Con una pequeña mochila a la espalda, aceleró la carrera e improvisó un último sprint. Jadeante llegó a la terminal, una algarabía, desconocida para él, llenaba el recinto. Pequeños grupos de viajeros se agrupaban alrededor de sus maletas, observó con detenimiento aquellos rostros satisfechos. Gentes de todas las edades se habían congregado allí con un solo objetivo; hacer un viaje. Él, que en un principio se sorprendió, sonrió cuando se dio cuenta de su torpeza, “pues claro, todos tenemos el mismo capricho”. Se mezcló con la multitud y se colocó al final de una larga fila.

La gran serpiente fue reduciendo su longitud. Como el lento vaciado, en goteo, de un depósito se fue desocupando la terminal. Miró a su alrededor, “¿Cuánto tiempo llevaba en la cola?” No lo pudo precisar, pero ya era su turno.

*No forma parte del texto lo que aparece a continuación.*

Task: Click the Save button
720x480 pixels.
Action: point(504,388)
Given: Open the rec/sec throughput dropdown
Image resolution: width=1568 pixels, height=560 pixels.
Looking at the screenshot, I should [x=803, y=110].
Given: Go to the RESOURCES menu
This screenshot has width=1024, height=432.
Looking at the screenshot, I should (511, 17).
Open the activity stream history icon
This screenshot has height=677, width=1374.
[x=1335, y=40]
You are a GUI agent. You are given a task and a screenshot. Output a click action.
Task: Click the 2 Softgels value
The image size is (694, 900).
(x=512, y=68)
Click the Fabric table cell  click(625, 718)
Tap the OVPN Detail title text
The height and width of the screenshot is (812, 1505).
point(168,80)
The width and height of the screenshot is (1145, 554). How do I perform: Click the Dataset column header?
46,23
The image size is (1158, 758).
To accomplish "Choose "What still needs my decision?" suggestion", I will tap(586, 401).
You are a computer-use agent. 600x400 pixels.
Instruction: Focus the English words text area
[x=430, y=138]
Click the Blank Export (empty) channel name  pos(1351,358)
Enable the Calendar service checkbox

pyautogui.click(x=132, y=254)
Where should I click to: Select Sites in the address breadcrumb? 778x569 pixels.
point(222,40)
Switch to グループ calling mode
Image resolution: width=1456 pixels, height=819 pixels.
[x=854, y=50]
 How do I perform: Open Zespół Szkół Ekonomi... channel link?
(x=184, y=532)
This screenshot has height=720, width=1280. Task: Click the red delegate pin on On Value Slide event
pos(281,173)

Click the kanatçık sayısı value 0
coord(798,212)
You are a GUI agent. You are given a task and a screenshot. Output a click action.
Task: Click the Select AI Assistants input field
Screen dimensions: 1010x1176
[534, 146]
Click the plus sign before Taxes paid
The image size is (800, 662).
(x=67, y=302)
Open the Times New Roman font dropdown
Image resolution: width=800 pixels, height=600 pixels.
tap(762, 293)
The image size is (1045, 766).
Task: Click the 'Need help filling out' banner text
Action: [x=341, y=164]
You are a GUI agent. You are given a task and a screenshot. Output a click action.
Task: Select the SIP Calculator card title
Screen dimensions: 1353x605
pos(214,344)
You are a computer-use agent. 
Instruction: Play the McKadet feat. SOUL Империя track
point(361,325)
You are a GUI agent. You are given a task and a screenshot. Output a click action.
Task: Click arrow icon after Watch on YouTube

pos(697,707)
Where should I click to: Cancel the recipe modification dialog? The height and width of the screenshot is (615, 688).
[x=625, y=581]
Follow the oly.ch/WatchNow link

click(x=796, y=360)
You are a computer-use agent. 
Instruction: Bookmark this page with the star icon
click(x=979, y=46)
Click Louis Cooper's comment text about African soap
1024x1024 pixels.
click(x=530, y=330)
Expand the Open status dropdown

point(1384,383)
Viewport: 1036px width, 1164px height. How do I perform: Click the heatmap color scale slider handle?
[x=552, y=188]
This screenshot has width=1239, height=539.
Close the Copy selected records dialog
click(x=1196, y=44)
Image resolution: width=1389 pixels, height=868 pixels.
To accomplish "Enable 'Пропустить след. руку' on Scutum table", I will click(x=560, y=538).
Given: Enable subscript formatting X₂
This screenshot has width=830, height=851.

Daban las doce en el reloj de la iglesia. Mientras ascendía al autocar, buscó con la mirada un lugar libre, localizó una butaca junto a la ventana. Antes de tomar asiento, sus pies notaron la vibración y un retumbante zumbido se coló por sus orejas cuando el motor del vehículo se puso en marcha.

Se acomodó en el asiento, el roce de las ruedas del vehículo contra el asfalto de la carretera le proporcionaron una agradable excitación. Era una situación desconocida “no la había previsto”, no le desagradaba, aunque era “algo espontáneo”, no le importó y se dejó llevar por la placidez y disfrutó del momento.

El tiempo transcurría lentamente. Su ojos, por primera vez en su vida, absorbían con ansiedad el paisaje; una azulada cordillera se desplegaba a su derecha, más cerca, los verdes campos se mostraban lánguidos como un inmenso mar en calma, entre los pastos, provocativos conjuntos de flores rompían el monocromo paisaje, el cielo era de un azul intenso con níveas pinceladas de livianas nubecillas, algunas aves surcaban el firmamento sesgando el horizonte, el sol brillaba intensamente sobre la tierra.

Era atrayente estar despreocupado, le pareció interesante que el simple traqueteo de viajar sobre ruedas le resultara seductor y le proporcionara tal sensación. Había tomado una buena determinación. Dejarse llevar por el impulso y enfrentarse sin programaciones a una aventura.

Bajo el viejo roble, había dejado volar su imaginación, se había desprovisto de perjuicios, de desventajas y concluyó en su meditación que sencillamente debía vivir. Sí, vivir con intensidad fuera cual fuera el momento.

Sin lastre, sin programación, se echó a la carretera.